L’avvocato difensore dei colpevoli è mestiere infame che costringe a qualsiasi genere di arrampicata sui muri ospitali della legislazione italiana, ma stavolta l’impresa risulta particolarmente improba. Un ingannatore seriale tutto può essere tranne che matto. Un manipolatore inesausto di uomini e donne tutto può essere tranne che matto.

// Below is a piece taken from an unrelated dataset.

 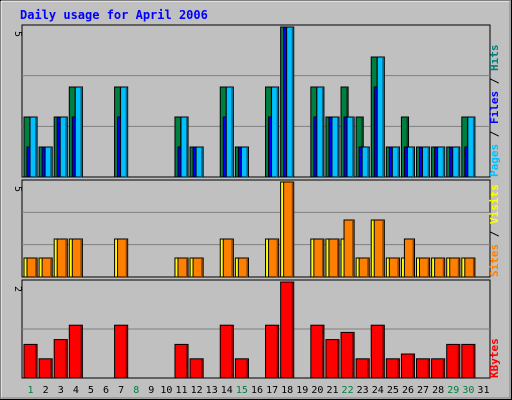 I want to click on x-tick-day-15: 15, so click(x=242, y=390).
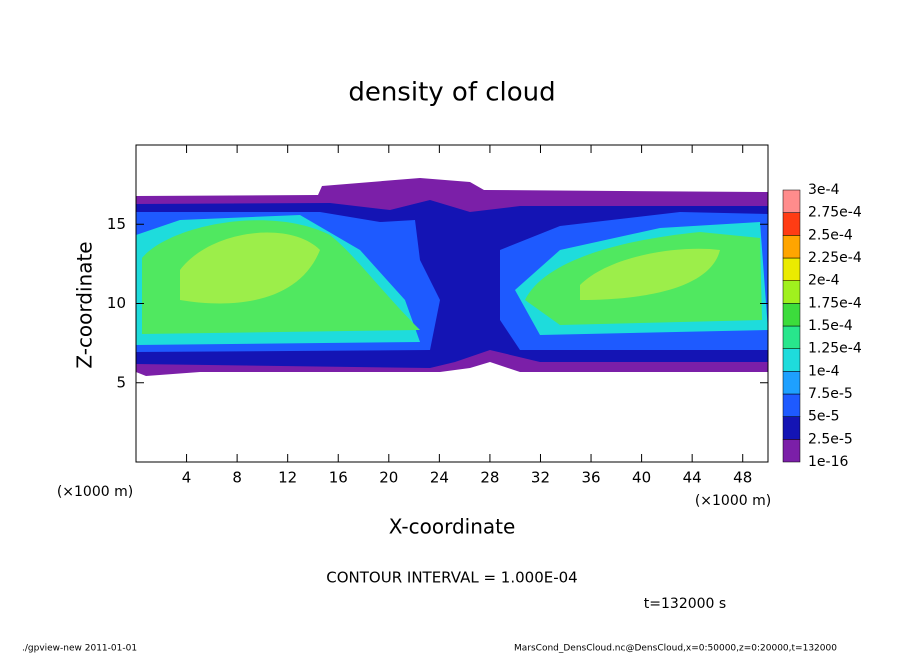 This screenshot has height=654, width=904. What do you see at coordinates (828, 462) in the screenshot?
I see `colorbar-label: 1e-16` at bounding box center [828, 462].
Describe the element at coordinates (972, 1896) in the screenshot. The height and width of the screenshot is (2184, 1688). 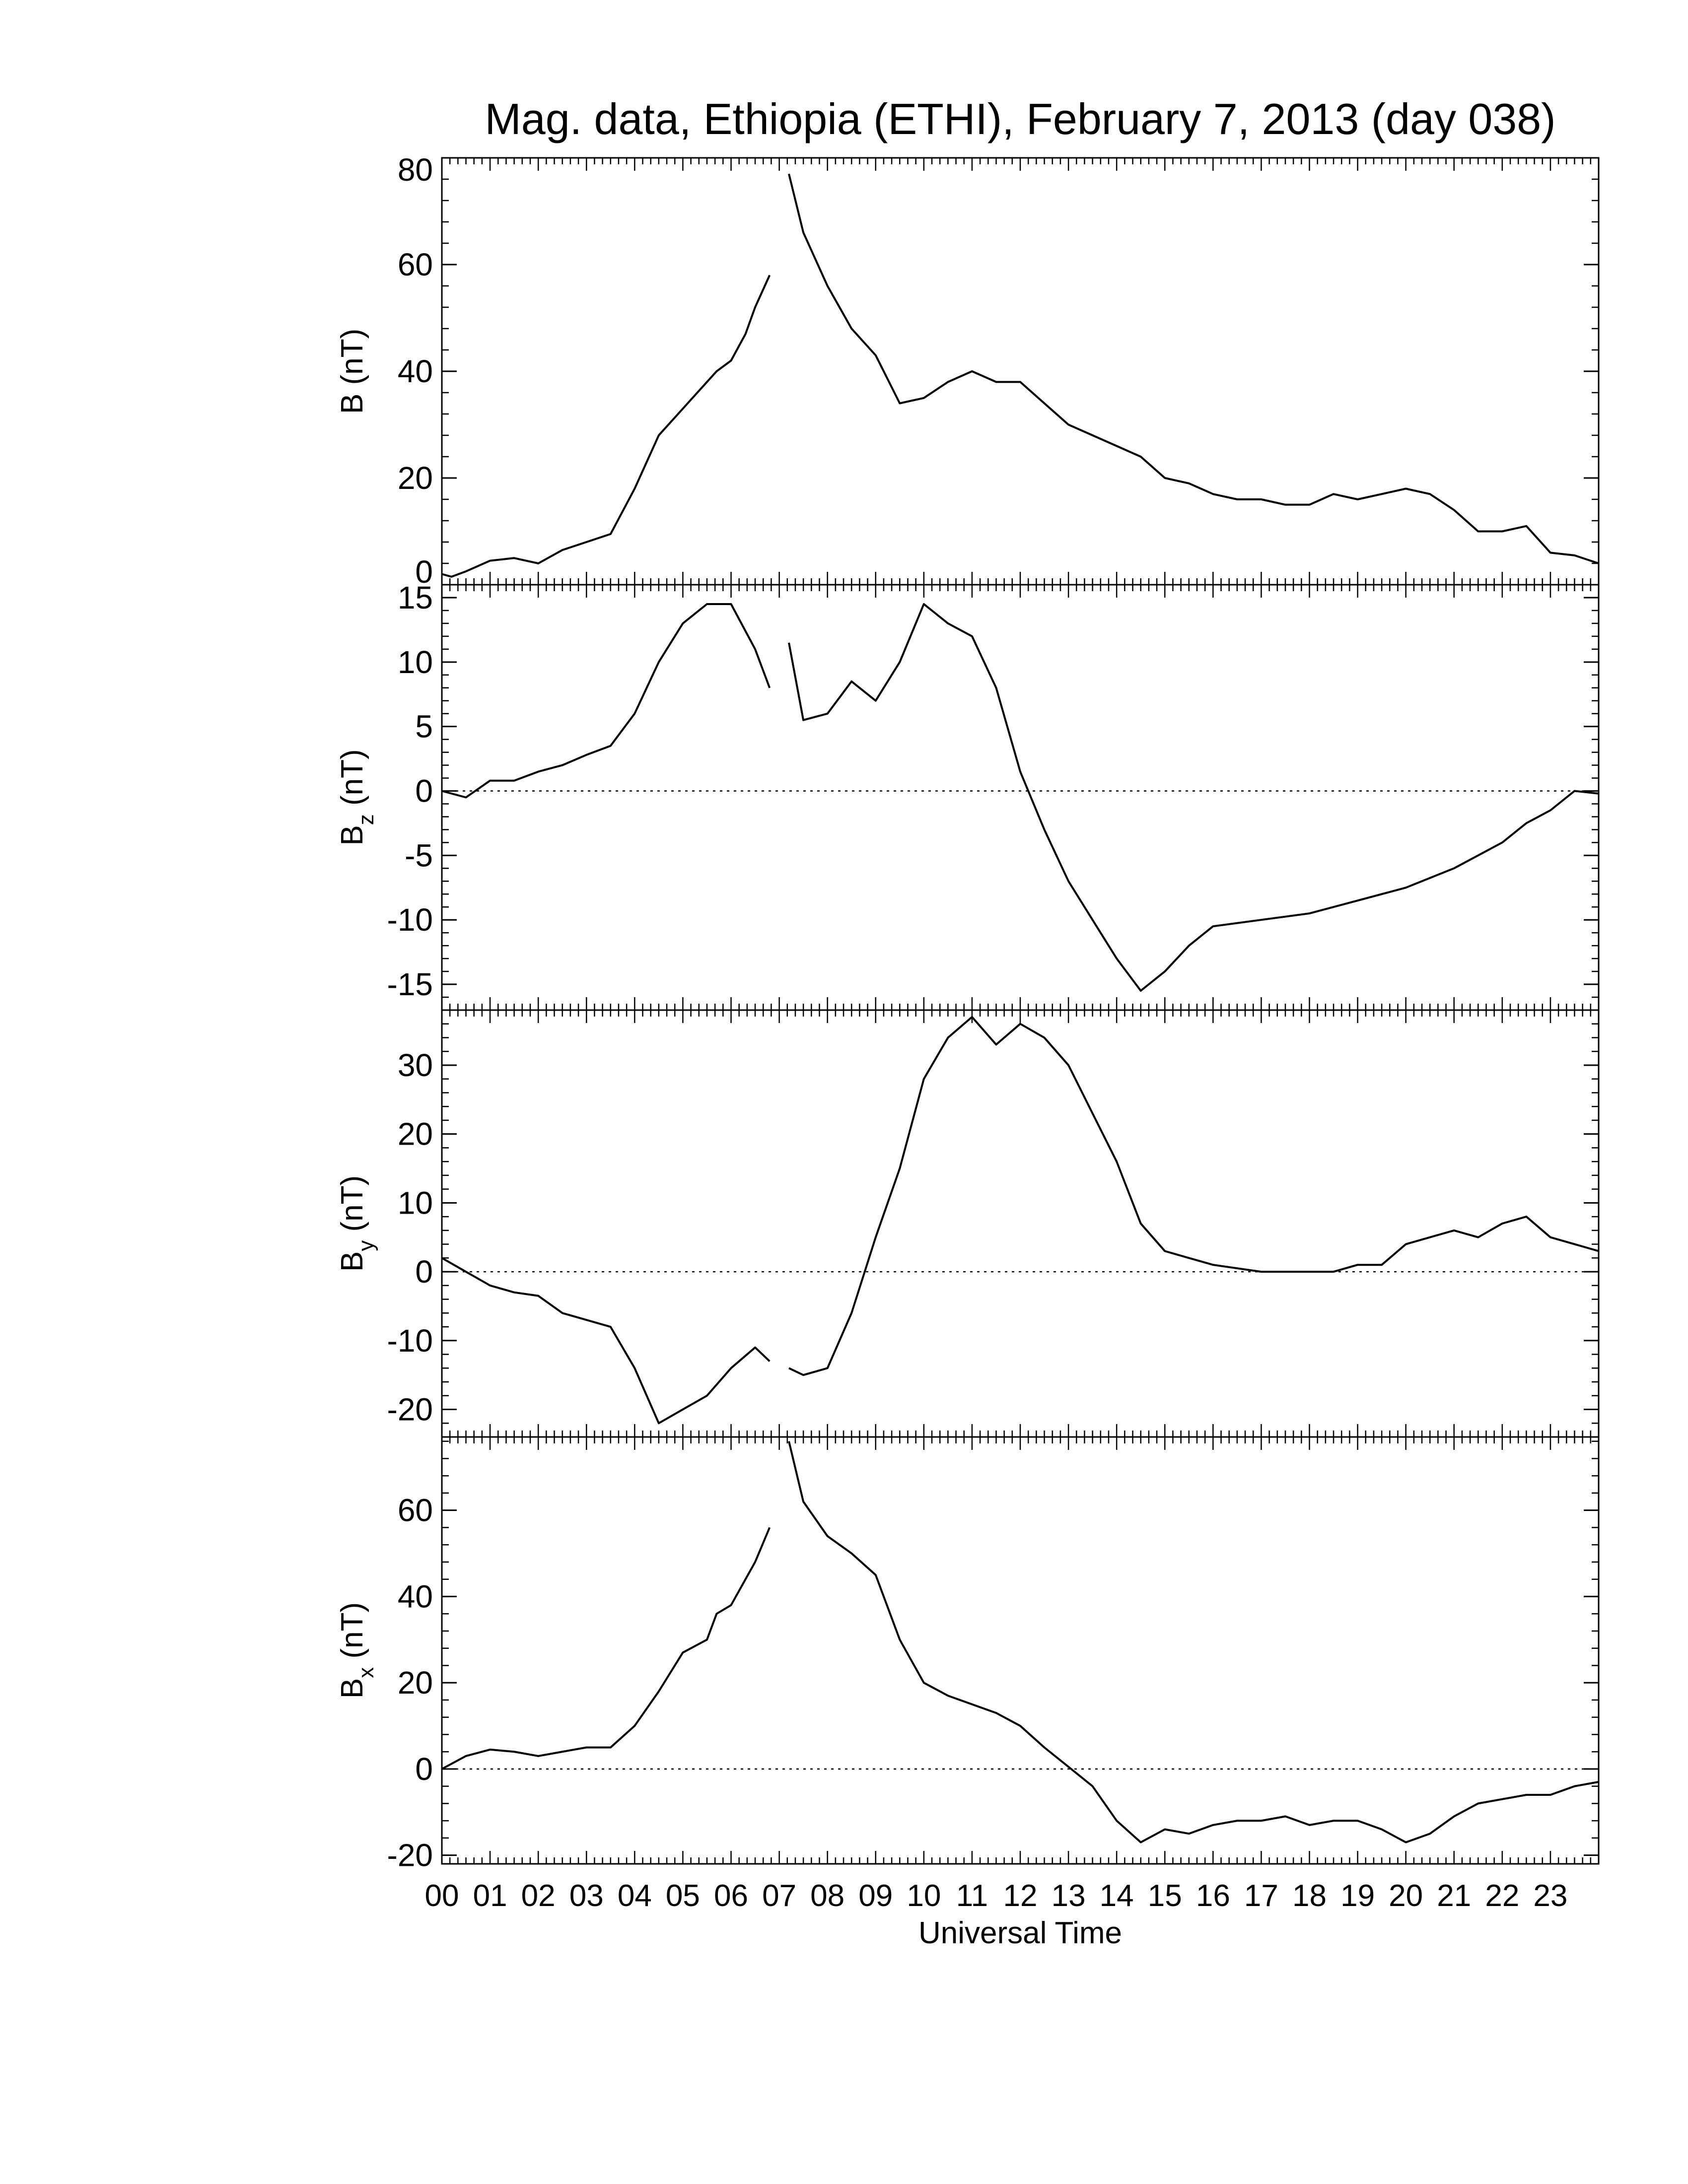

E un ragazzotto ancora implume che ha la lucidità di individuare signore fragili, il talento nel sedurle e la ferocia nel piegare il loro bisogno d’affetto ai propri fini tutto può essere tranne che matto. Intorno a questo Gabriele Defilippi si sta però mettendo già in moto il frusto copione di troppe tragedie nostrane: il tentato suicidio dimostrativo, il desiderio conclamato di farla finita, lo scaricabarile sul complice. Aspettiamoci un secondo tempo a base di pentimenti e ravvedimenti miracolosi, per la gioia delle immancabili fan. Se non riescono prima a farlo passare per matto, col tempo diventerà un divo.

http://www.lastampa.it/2016/02/27/cultura/opinioni/buongiorno/scusate-il-disturbo-wmJSJDFvePhOUGj4tj34eN/pagina.html

PRECISAZIONE
Nel Buongiorno di sabato scorso, in riferimento alla richiesta di seminfermità mentale per il ragazzo accusato dell’omicidio della professoressa Rosboch, avevo scritto che difendere degli evidenti colpevoli è spesso un mestiere infame. La parola “infame” era intesa naturalmente nel senso di “faticoso, difficile, per stomaci forti”. Qualche avvocato penalista l’ha presa invece come se avessi inteso dire che consideravo “infamante” il suo indispensabile lavoro. Lungi da me un simile pensiero. In venti righe si corre spesso il rischio di essere equivocati. Spero che adesso sia tutto più chiaro.